§ Items
--*--

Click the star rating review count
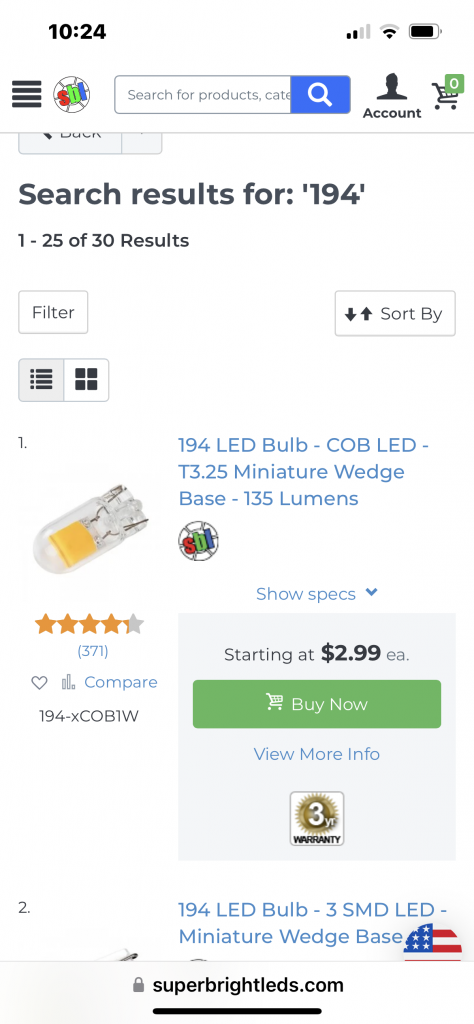Viewport: 474px width, 1024px height. 93,650
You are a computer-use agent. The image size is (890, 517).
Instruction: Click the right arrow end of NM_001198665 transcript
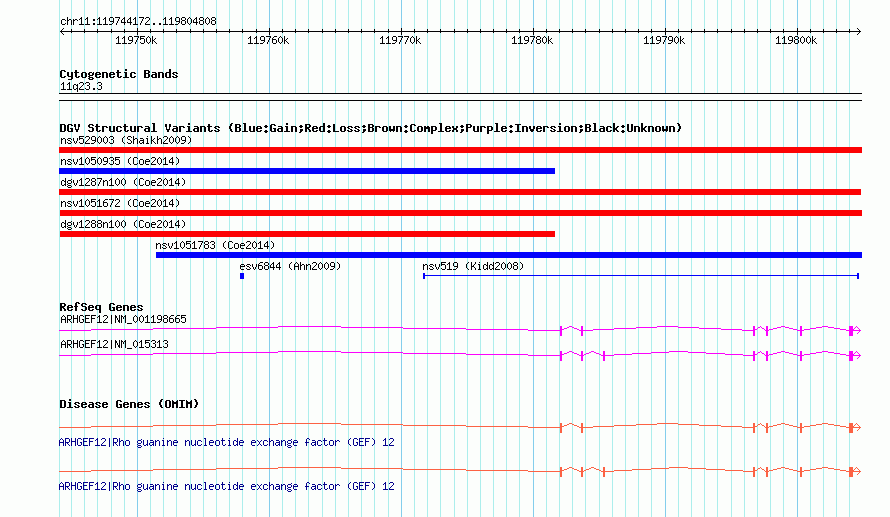click(857, 330)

--*--

Reproduce the material above line for line, without the pictures.

Click the star rating review count
Viewport: 474px width, 1024px height. 93,650
You are a computer-use agent. The image size is (890, 517).
Instruction: Click the right arrow end of NM_001198665 transcript
click(857, 330)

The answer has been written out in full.